▶ _Records for this exercise_
========================================================================
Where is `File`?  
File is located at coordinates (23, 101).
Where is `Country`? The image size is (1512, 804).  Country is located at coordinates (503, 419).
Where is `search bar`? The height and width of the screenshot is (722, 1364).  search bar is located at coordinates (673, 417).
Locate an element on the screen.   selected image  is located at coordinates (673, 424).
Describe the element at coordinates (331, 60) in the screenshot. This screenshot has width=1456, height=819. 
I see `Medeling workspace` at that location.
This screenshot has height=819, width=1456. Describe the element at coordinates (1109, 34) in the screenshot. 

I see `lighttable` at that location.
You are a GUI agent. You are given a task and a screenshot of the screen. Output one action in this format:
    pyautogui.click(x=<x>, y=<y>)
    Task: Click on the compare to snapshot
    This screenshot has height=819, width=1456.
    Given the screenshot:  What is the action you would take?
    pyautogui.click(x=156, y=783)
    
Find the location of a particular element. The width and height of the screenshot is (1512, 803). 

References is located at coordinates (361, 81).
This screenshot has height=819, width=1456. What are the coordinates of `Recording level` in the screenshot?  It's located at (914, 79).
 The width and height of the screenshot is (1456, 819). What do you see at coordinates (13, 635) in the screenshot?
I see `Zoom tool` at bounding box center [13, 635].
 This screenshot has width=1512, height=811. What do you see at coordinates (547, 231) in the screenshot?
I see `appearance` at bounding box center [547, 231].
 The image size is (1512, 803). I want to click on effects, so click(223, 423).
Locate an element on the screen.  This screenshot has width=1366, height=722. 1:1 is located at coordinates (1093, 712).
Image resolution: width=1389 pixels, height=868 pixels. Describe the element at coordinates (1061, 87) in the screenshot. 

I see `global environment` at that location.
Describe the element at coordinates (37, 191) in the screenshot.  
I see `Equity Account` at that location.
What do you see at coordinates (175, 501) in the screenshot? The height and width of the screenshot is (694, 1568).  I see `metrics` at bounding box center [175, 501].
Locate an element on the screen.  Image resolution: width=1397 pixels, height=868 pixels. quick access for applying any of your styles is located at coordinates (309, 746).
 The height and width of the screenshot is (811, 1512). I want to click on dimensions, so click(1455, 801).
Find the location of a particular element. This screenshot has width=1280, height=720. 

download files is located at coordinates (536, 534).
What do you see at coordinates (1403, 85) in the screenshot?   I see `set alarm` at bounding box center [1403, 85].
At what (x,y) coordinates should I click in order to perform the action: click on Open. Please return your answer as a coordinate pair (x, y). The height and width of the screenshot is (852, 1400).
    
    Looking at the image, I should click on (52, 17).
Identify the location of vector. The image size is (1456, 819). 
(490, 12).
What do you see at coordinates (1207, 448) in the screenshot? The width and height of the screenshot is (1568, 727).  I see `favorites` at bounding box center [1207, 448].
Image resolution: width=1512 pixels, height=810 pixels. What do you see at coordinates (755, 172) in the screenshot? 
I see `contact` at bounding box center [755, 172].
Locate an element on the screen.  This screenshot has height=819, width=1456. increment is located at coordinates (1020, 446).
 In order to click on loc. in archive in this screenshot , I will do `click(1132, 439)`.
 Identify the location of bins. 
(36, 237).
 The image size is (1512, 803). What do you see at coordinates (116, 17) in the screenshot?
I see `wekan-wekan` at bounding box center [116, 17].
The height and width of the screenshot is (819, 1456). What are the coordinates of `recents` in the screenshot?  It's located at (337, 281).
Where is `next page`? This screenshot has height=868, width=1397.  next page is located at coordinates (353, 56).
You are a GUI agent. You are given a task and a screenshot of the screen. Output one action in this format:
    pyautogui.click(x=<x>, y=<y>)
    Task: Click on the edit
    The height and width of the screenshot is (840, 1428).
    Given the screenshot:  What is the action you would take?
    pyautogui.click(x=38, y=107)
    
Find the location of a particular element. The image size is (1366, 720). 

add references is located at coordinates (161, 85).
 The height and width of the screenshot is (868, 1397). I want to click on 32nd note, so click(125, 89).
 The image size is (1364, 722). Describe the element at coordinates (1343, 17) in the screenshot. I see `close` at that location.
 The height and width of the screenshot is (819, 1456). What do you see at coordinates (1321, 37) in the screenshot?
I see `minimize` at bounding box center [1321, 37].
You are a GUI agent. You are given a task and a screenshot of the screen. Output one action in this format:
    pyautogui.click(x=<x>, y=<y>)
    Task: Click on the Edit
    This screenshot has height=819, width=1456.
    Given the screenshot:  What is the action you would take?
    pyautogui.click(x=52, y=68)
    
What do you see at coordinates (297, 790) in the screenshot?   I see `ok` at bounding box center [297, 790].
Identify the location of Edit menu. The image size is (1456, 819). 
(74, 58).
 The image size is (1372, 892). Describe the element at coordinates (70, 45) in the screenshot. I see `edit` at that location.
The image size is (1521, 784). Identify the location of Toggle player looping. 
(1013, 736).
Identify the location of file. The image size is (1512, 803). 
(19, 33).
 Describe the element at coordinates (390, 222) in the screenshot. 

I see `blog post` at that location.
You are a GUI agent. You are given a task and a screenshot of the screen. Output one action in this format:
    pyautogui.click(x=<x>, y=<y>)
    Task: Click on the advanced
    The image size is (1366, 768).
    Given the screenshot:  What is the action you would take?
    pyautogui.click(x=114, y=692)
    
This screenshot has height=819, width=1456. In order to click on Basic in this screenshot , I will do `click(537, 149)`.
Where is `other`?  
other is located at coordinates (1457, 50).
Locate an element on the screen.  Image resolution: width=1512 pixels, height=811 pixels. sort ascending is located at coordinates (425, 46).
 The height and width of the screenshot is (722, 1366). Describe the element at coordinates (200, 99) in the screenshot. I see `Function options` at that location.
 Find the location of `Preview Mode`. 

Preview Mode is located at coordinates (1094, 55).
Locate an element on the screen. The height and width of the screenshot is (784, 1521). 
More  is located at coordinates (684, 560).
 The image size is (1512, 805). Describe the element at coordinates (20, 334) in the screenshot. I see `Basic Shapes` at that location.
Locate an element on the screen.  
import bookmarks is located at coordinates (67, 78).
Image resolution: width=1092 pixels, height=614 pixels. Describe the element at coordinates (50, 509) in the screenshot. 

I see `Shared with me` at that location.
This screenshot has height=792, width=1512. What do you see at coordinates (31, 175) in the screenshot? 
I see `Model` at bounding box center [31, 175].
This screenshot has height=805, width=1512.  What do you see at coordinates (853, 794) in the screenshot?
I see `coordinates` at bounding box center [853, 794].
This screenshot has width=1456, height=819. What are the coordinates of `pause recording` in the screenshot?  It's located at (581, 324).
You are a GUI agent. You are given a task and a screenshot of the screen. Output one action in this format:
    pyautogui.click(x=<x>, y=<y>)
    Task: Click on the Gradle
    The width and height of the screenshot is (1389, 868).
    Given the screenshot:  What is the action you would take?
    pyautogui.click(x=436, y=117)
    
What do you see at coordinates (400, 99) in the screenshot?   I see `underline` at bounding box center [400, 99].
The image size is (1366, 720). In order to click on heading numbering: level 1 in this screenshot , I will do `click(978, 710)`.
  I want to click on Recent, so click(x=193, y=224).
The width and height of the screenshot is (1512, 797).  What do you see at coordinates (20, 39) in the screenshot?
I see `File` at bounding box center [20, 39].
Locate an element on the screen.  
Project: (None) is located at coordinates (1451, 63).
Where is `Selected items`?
========================================================================
▶ _What to do_
Write out everything from the line containing "coordinates (1020, 446)." down to the line containing "center [116, 17].", reproducing each line exactly.

▶ _Complete answer_
Locate an element on the screen.  This screenshot has height=819, width=1456. increment is located at coordinates (1020, 446).
 In order to click on loc. in archive in this screenshot , I will do `click(1132, 439)`.
 Identify the location of bins. 
(36, 237).
 The image size is (1512, 803). What do you see at coordinates (116, 17) in the screenshot?
I see `wekan-wekan` at bounding box center [116, 17].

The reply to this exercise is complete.